### WHAT THE TASK ASKS
Reproduce the listing that follows in full. Omit its images.

+--

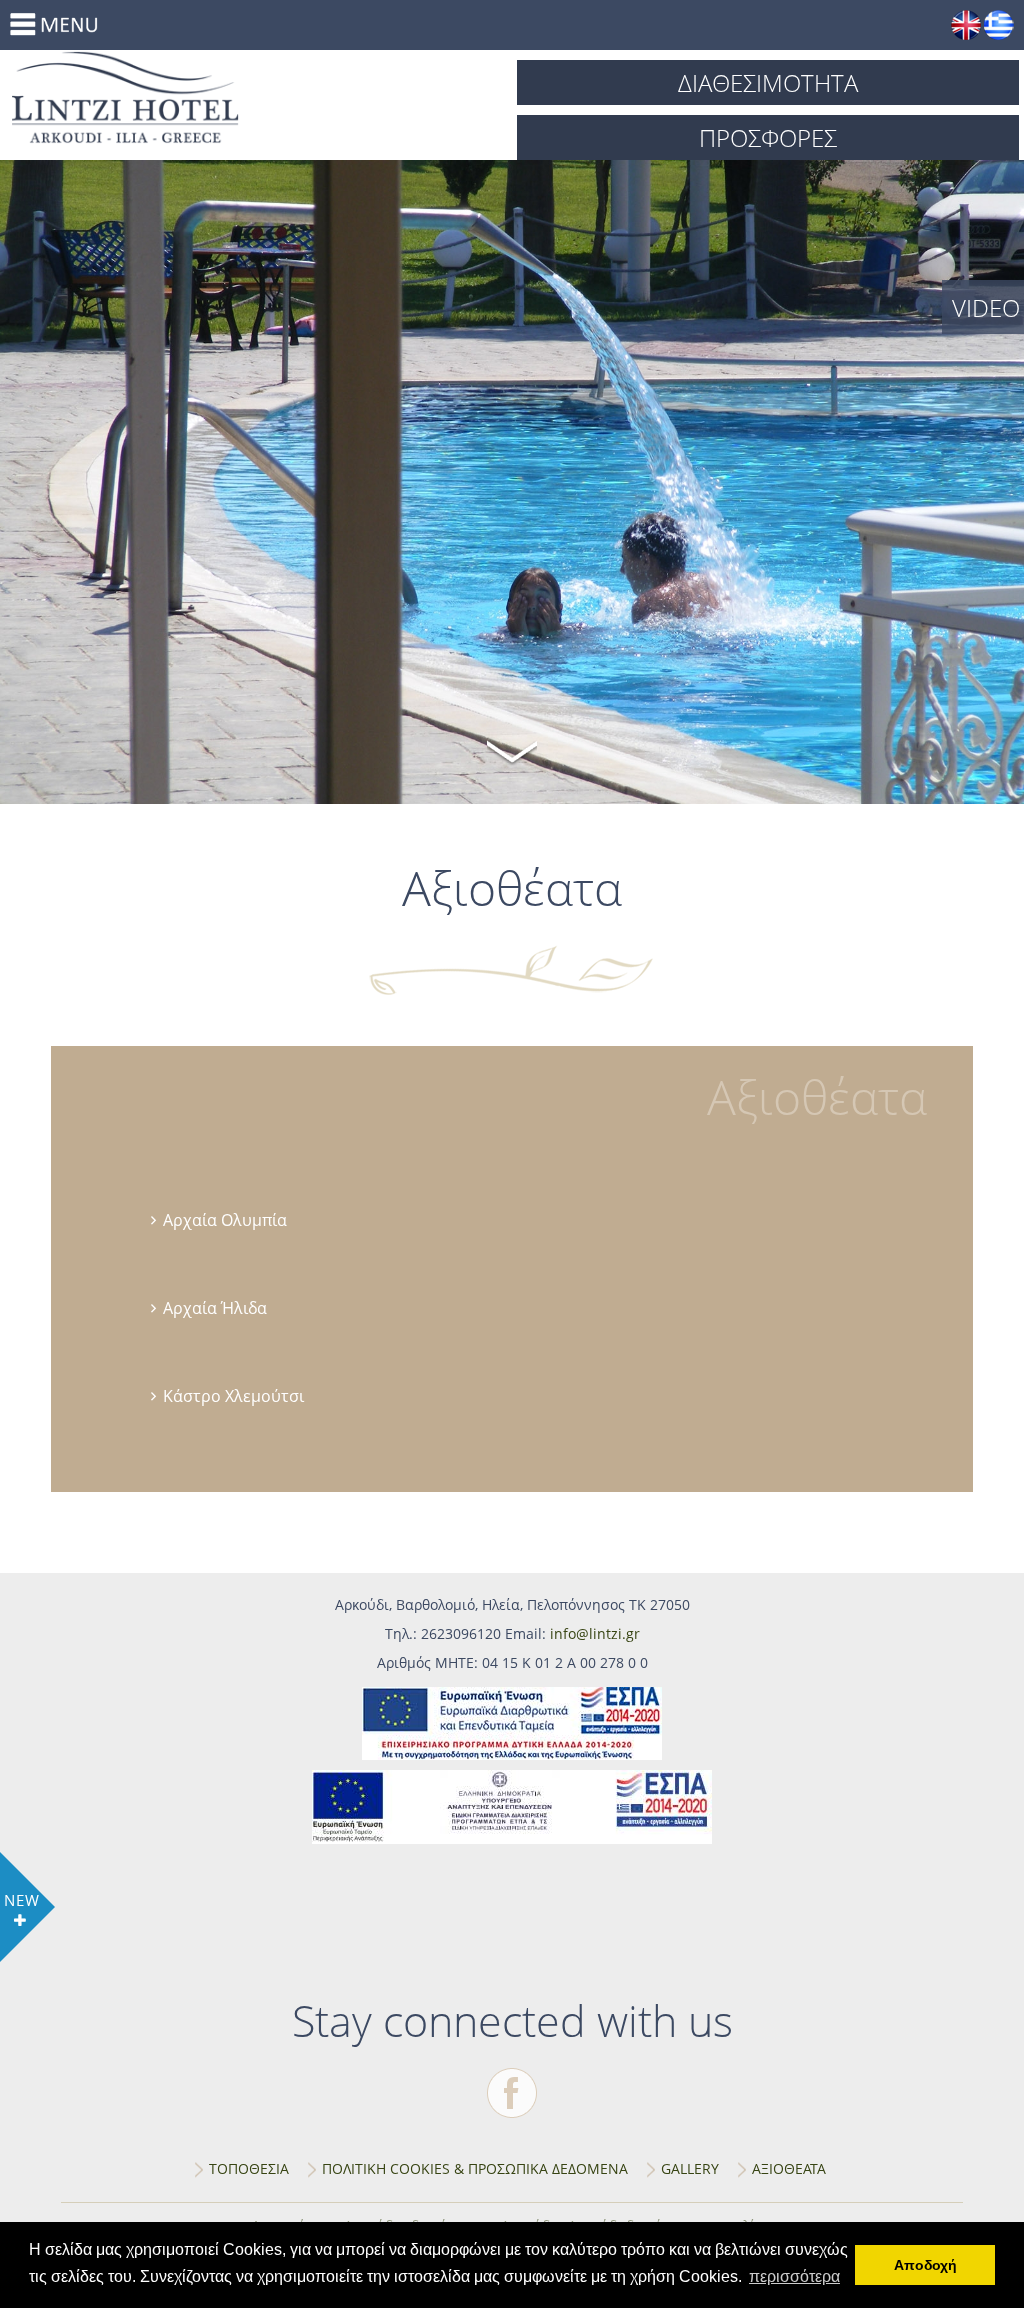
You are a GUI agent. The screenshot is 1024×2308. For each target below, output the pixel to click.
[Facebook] (512, 2093)
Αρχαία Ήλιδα (215, 1308)
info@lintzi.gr (595, 1633)
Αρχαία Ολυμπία (225, 1220)
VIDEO (986, 307)
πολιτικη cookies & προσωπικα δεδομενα (475, 2168)
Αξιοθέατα (262, 97)
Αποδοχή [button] (925, 2265)
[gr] (999, 25)
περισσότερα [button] (794, 2276)
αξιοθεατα (789, 2168)
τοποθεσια (249, 2168)
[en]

+--

### WORKED SOLUTION
You are a GUI agent. The screenshot is 1024×2308. For each target below, output the pixel to click.
[Facebook] (512, 2093)
Αρχαία Ήλιδα (215, 1308)
info@lintzi.gr (595, 1633)
Αρχαία Ολυμπία (225, 1220)
VIDEO (986, 307)
πολιτικη cookies & προσωπικα δεδομενα (475, 2168)
Αξιοθέατα (262, 97)
Αποδοχή [button] (925, 2265)
[gr] (999, 25)
περισσότερα [button] (794, 2276)
αξιοθεατα (789, 2168)
τοποθεσια (249, 2168)
[en]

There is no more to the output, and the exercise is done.